[Extracted data entries]
--- START ---

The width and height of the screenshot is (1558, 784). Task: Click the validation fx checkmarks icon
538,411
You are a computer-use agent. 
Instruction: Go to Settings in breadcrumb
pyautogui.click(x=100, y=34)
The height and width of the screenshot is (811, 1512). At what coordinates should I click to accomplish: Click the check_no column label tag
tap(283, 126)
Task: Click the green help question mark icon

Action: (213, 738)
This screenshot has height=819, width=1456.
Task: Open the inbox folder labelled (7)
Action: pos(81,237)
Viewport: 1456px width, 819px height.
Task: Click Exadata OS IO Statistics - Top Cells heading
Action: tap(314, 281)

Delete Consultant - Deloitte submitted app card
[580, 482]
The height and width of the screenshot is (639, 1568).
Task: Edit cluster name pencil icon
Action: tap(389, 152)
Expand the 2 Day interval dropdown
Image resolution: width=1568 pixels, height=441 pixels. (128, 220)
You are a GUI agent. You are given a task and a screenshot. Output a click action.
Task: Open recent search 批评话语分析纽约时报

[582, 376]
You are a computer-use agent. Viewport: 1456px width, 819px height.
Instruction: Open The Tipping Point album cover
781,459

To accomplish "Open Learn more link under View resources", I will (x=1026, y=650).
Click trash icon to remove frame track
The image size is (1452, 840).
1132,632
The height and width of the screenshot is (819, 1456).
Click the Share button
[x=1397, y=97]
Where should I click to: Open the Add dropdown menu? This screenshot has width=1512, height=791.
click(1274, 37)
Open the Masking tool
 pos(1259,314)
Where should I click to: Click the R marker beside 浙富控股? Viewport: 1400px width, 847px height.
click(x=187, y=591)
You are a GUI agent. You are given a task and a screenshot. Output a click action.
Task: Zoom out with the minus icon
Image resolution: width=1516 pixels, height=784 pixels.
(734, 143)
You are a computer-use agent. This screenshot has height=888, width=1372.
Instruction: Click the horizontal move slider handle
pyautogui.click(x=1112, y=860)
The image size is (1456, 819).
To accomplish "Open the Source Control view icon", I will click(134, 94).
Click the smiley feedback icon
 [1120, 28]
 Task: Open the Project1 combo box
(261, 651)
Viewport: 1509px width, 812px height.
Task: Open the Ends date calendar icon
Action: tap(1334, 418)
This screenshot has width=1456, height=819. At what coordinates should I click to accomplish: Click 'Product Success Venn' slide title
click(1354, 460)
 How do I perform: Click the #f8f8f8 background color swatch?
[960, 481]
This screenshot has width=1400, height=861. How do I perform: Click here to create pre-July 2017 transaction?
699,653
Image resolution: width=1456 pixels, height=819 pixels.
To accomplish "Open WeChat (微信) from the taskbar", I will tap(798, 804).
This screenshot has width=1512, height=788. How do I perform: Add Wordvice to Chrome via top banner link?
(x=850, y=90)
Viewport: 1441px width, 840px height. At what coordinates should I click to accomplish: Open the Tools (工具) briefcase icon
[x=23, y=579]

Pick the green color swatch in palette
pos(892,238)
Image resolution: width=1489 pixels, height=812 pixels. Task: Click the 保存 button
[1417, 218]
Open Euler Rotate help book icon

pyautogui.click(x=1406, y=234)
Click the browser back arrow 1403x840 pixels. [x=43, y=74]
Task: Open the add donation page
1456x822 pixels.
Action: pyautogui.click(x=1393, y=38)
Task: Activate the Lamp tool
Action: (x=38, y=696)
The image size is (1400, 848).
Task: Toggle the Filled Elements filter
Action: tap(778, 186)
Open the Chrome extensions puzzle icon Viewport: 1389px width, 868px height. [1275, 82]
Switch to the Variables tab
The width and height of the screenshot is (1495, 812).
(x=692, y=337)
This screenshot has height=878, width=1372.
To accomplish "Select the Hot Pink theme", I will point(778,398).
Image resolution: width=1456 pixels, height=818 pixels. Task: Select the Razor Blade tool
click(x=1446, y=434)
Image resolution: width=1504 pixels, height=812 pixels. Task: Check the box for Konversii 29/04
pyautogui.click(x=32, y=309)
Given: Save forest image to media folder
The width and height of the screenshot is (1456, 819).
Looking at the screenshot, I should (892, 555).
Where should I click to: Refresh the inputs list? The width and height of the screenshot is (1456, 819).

--- END ---

*Exercise*: Each entry above has to be transcribed exactly as it appears.

*Your solution*:
The width and height of the screenshot is (1558, 784). Task: Click the validation fx checkmarks icon
538,411
You are a computer-use agent. 
Instruction: Go to Settings in breadcrumb
pyautogui.click(x=100, y=34)
The height and width of the screenshot is (811, 1512). At what coordinates should I click to accomplish: Click the check_no column label tag
tap(283, 126)
Task: Click the green help question mark icon

Action: (213, 738)
This screenshot has height=819, width=1456.
Task: Open the inbox folder labelled (7)
Action: pos(81,237)
Viewport: 1456px width, 819px height.
Task: Click Exadata OS IO Statistics - Top Cells heading
Action: tap(314, 281)

Delete Consultant - Deloitte submitted app card
[580, 482]
The height and width of the screenshot is (639, 1568).
Task: Edit cluster name pencil icon
Action: tap(389, 152)
Expand the 2 Day interval dropdown
Image resolution: width=1568 pixels, height=441 pixels. (128, 220)
You are a GUI agent. You are given a task and a screenshot. Output a click action.
Task: Open recent search 批评话语分析纽约时报

[582, 376]
You are a computer-use agent. Viewport: 1456px width, 819px height.
Instruction: Open The Tipping Point album cover
781,459

To accomplish "Open Learn more link under View resources", I will (x=1026, y=650).
Click trash icon to remove frame track
The image size is (1452, 840).
1132,632
The height and width of the screenshot is (819, 1456).
Click the Share button
[x=1397, y=97]
Where should I click to: Open the Add dropdown menu? This screenshot has width=1512, height=791.
click(1274, 37)
Open the Masking tool
 pos(1259,314)
Where should I click to: Click the R marker beside 浙富控股? Viewport: 1400px width, 847px height.
click(x=187, y=591)
You are a GUI agent. You are given a task and a screenshot. Output a click action.
Task: Zoom out with the minus icon
Image resolution: width=1516 pixels, height=784 pixels.
(734, 143)
You are a computer-use agent. This screenshot has height=888, width=1372.
Instruction: Click the horizontal move slider handle
pyautogui.click(x=1112, y=860)
The image size is (1456, 819).
To accomplish "Open the Source Control view icon", I will click(134, 94).
Click the smiley feedback icon
 [1120, 28]
 Task: Open the Project1 combo box
(261, 651)
Viewport: 1509px width, 812px height.
Task: Open the Ends date calendar icon
Action: tap(1334, 418)
This screenshot has width=1456, height=819. At what coordinates should I click to accomplish: Click 'Product Success Venn' slide title
click(1354, 460)
 How do I perform: Click the #f8f8f8 background color swatch?
[960, 481]
This screenshot has width=1400, height=861. How do I perform: Click here to create pre-July 2017 transaction?
699,653
Image resolution: width=1456 pixels, height=819 pixels.
To accomplish "Open WeChat (微信) from the taskbar", I will tap(798, 804).
This screenshot has width=1512, height=788. How do I perform: Add Wordvice to Chrome via top banner link?
(x=850, y=90)
Viewport: 1441px width, 840px height. At what coordinates should I click to accomplish: Open the Tools (工具) briefcase icon
[x=23, y=579]

Pick the green color swatch in palette
pos(892,238)
Image resolution: width=1489 pixels, height=812 pixels. Task: Click the 保存 button
[1417, 218]
Open Euler Rotate help book icon

pyautogui.click(x=1406, y=234)
Click the browser back arrow 1403x840 pixels. [x=43, y=74]
Task: Open the add donation page
1456x822 pixels.
Action: pyautogui.click(x=1393, y=38)
Task: Activate the Lamp tool
Action: (x=38, y=696)
The image size is (1400, 848).
Task: Toggle the Filled Elements filter
Action: tap(778, 186)
Open the Chrome extensions puzzle icon Viewport: 1389px width, 868px height. [1275, 82]
Switch to the Variables tab
The width and height of the screenshot is (1495, 812).
(x=692, y=337)
This screenshot has height=878, width=1372.
To accomplish "Select the Hot Pink theme", I will point(778,398).
Image resolution: width=1456 pixels, height=818 pixels. Task: Select the Razor Blade tool
click(x=1446, y=434)
Image resolution: width=1504 pixels, height=812 pixels. Task: Check the box for Konversii 29/04
pyautogui.click(x=32, y=309)
Given: Save forest image to media folder
The width and height of the screenshot is (1456, 819).
Looking at the screenshot, I should (892, 555).
Where should I click to: Refresh the inputs list? The width and height of the screenshot is (1456, 819).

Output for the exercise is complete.